The accusation, in a report by the International Atomic Energy Agency (IAEA), came on the day nine US warships sailed into the Gulf to demonstrate American impatience with Tehran which it also accuses of backing insurgents in Iraq.

Iran's defiance of another 60-day deadline for it to stop enrichment, set by the Council when it imposed a second set of sanctions on March 24, exposes Tehran to tougher penalties.

"Iran has not suspended its enrichment-related activities. Iran has continued with operation of its pilot fuel enrichment plant and with construction of its (planned industrial) enrichment plant," said the report, obtained by Reuters.

In response, Iran said it remained committed to the nuclear Non-Proliferation Treaty (NPT), which the West suspects it is violating by using a declared civilian nuclear programme as a façade for mastering the means to make atom bombs.

"Iran is still loyal to its commitment in carrying out the NPT," Iranian state television quoted chief nuclear negotiator Ali Larijani as saying.

Iran insists it seeks to use nuclear technology only for power generation. Enriched uranium can be used for nuclear power plants or, in a highly enriched state, for bombs.

Six world powers stand behind UN Security Council resolutions demanding Iran suspend all nuclear fuel work in exchange for negotiations on trade incentives, with the threat of escalating sanctions if Tehran keeps refusing.

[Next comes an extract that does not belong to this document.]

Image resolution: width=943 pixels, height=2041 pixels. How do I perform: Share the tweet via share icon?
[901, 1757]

In Washington, a White House spokesman called the new IAEA report "a laundry list of Iran's continued defiance of the international community and (it) shows that Iran's leaders are only furthering the isolation of the Iranian people".

US officials had said the powers would start drafting a third, harsher batch of sanctions if the deadline was flouted.

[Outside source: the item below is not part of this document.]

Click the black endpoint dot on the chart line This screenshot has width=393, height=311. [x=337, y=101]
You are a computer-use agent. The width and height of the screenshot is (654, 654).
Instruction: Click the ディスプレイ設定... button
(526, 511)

A spokesman for British Prime Minister Tony Blair said existing sanctions, which have begun to deter Western investment in Iran, had stirred debate there about the wisdom of total defiance. "We believe... a process of, if necessary, further tightening those sanctions will deliver further results."

But a senior European diplomat at the Security Council said: "I don't think we'll rush at it". He said he expected the Council would await the outcome of high-level exploratory talks on the nuclear issue between the EU and Iran next week.

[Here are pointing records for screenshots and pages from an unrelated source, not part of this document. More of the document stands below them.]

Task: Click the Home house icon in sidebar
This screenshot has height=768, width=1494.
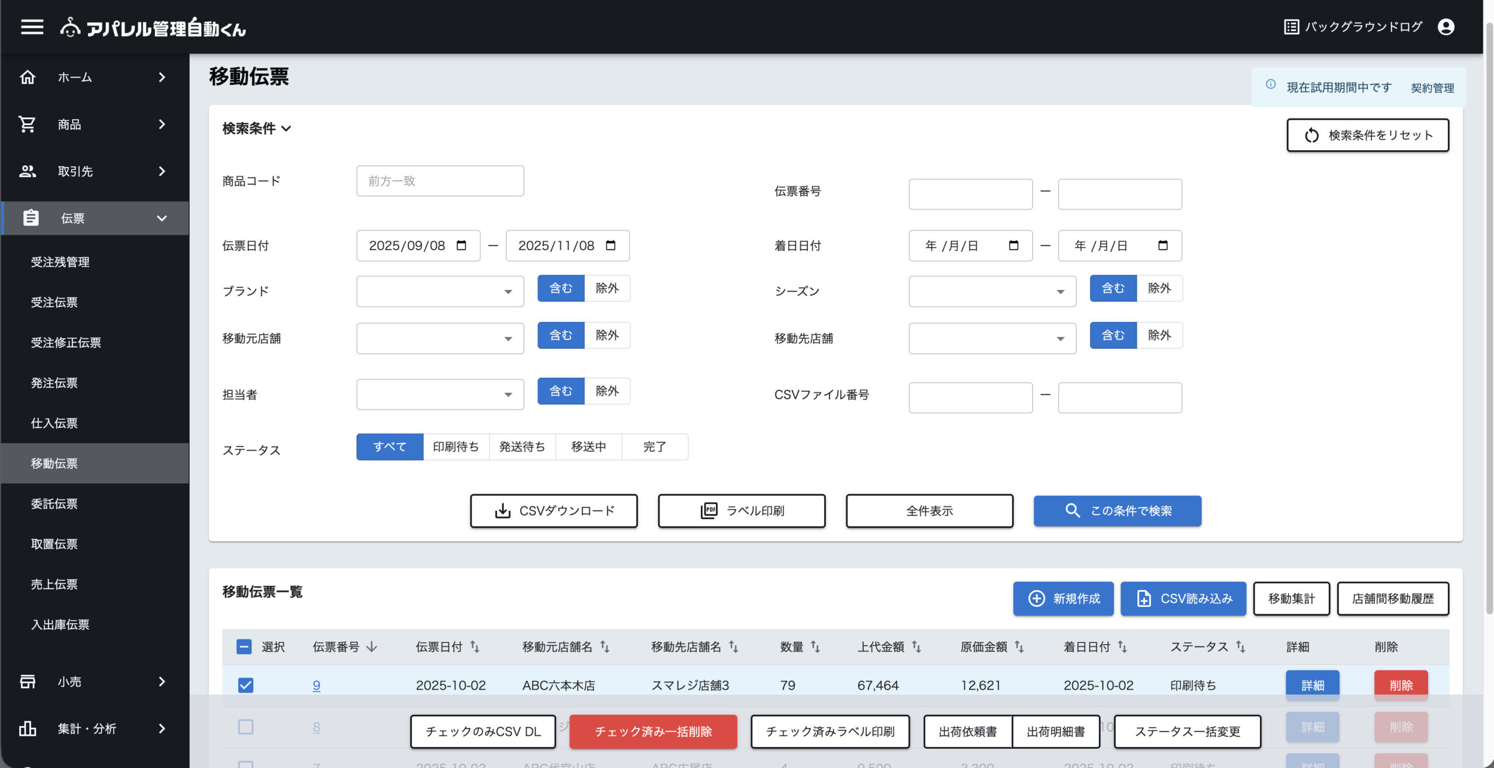Action: 27,77
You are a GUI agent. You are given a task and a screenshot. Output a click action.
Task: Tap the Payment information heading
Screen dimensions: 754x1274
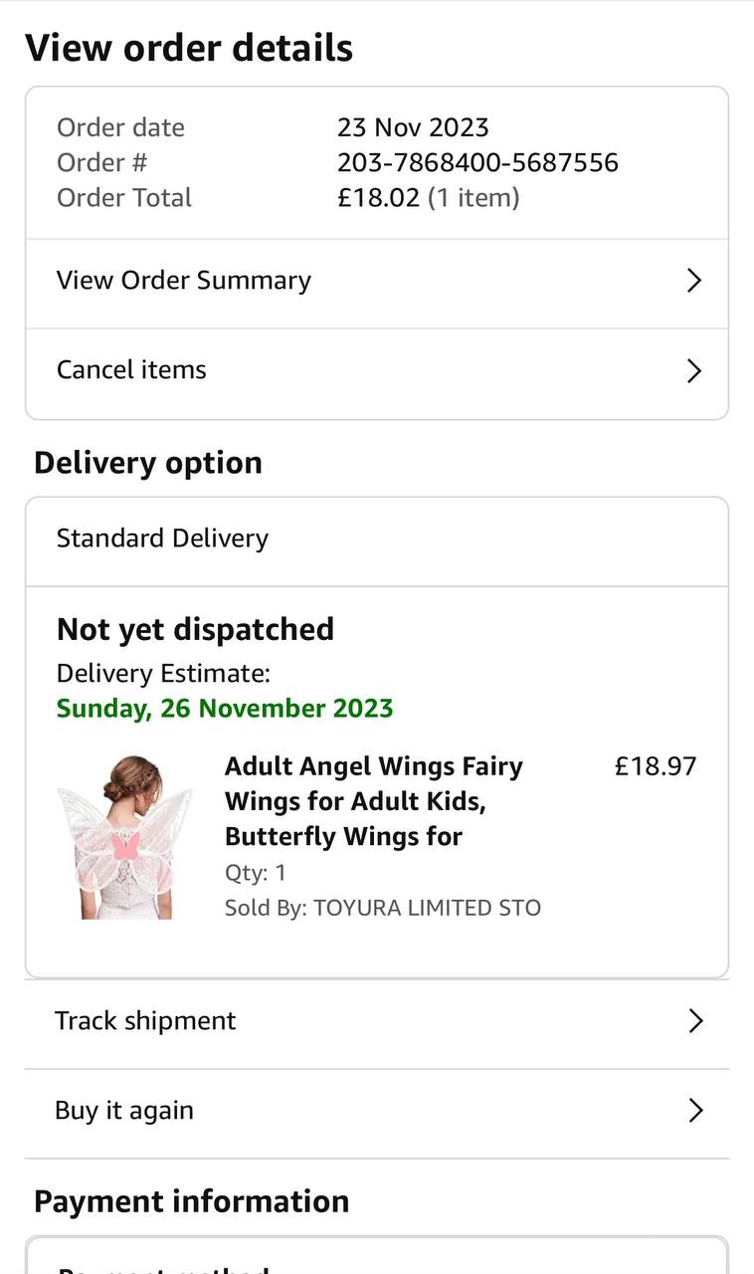[x=191, y=1201]
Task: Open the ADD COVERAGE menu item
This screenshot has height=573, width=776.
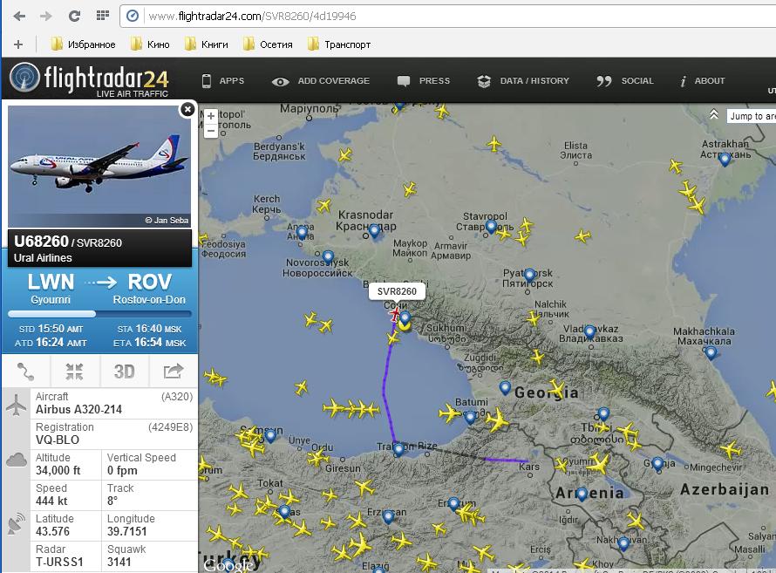Action: (321, 80)
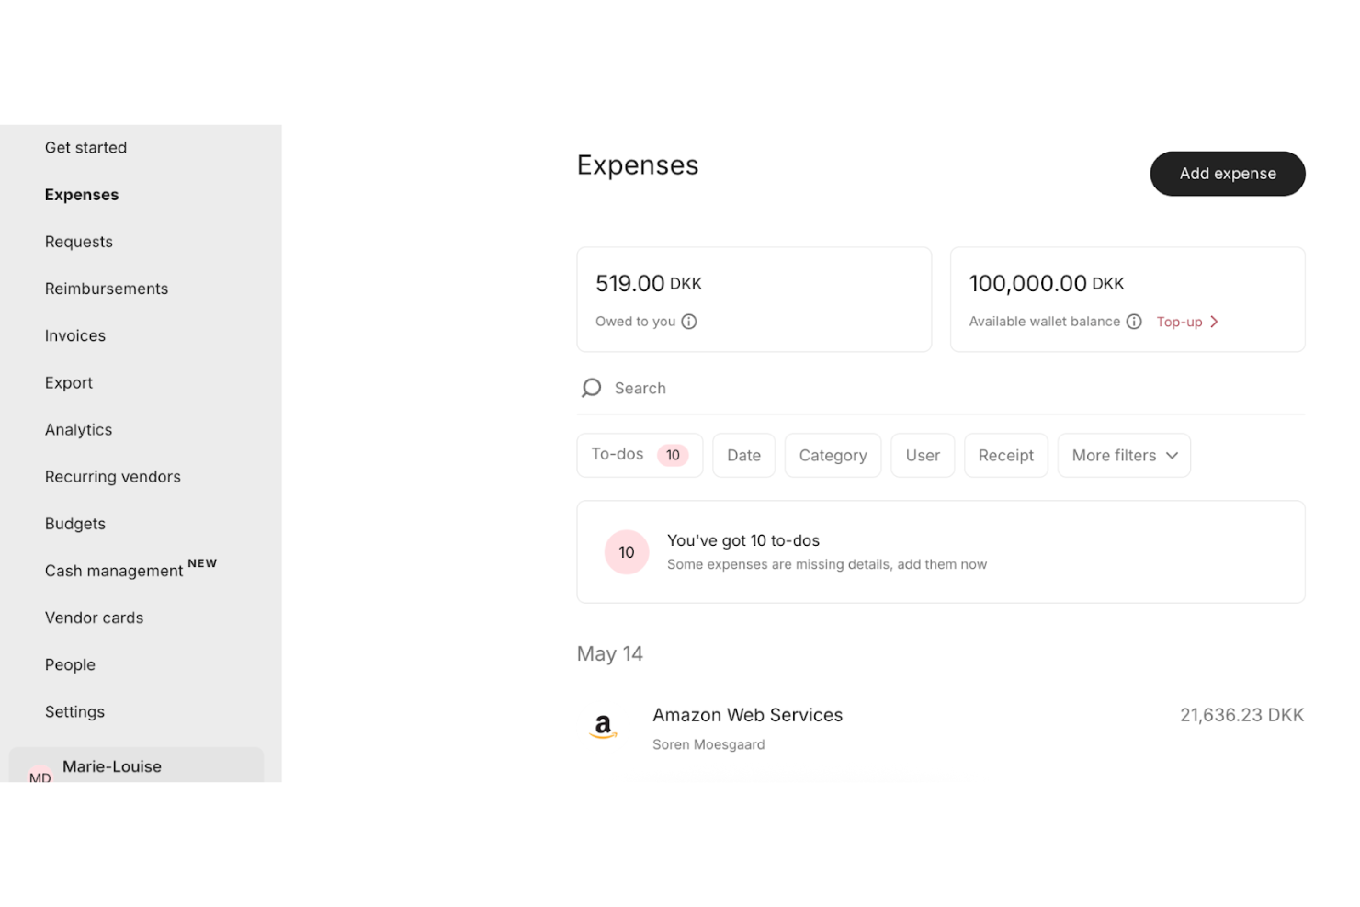This screenshot has width=1360, height=907.
Task: Click the info icon beside Available wallet balance
Action: pos(1135,322)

Washington underlined impatience with Tehran by sending nine US warships carrying 17,000 personnel into the Gulf, a narrow channel in international waters off Iran's coast and a crucial artery for global oil shipments. Oil rose towards $70 on world markets, partly on news of the force's arrival.

The US navy said the ships, including two aircraft carriers, would conduct exercises under a long-planned effort to reassure local Arab allies of US commitment to Gulf security.

In response, Iran said it would powerfully resist any threat from the United States.

The US has said it is committed to a diplomatic solution but has not ruled out military intervention. Diplomatic efforts, however, have faltered and Western relations with the IAEA have been strained by recent comments by its director.

Last week Mohamed ElBaradei said the Western strategy of denying Iran enrichment capability was obsolete as Iran had already gained it. He said world powers should focus on capping Iran's enrichment short of "industrial scale", a level he feels would pose a minimal risk of yielding atomic bombs.

In Washington, a senior US official dismissed the proposal as a non-starter; one that Western experts believe would still allow Iran to perfect the technology and eventually stockpile enough enriched uranium for possible diversion to bomb making.

"We are not going to agree to accept limited enrichment, to accept 1,300 centrifuges can continue spinning at their plant at Natanz," said US Undersecretary of State Nicholas Burns.

US and major European envoys plan to visit Mr ElBaradei later this week to formally complain about his suggestion.

The IAEA report said Iran had installed 1,640 centrifuges to enrich uranium and was feeding uranium "UF6" gas into some 1,300 of the spinning, cylindrical machines for enrichment.

This marked progress towards a basis for a nuclear fuel industry after the shift from a research-level programme a few months ago. Another 300 centrifuges were being test-run without UF6 inside and about 500 were under construction, it said.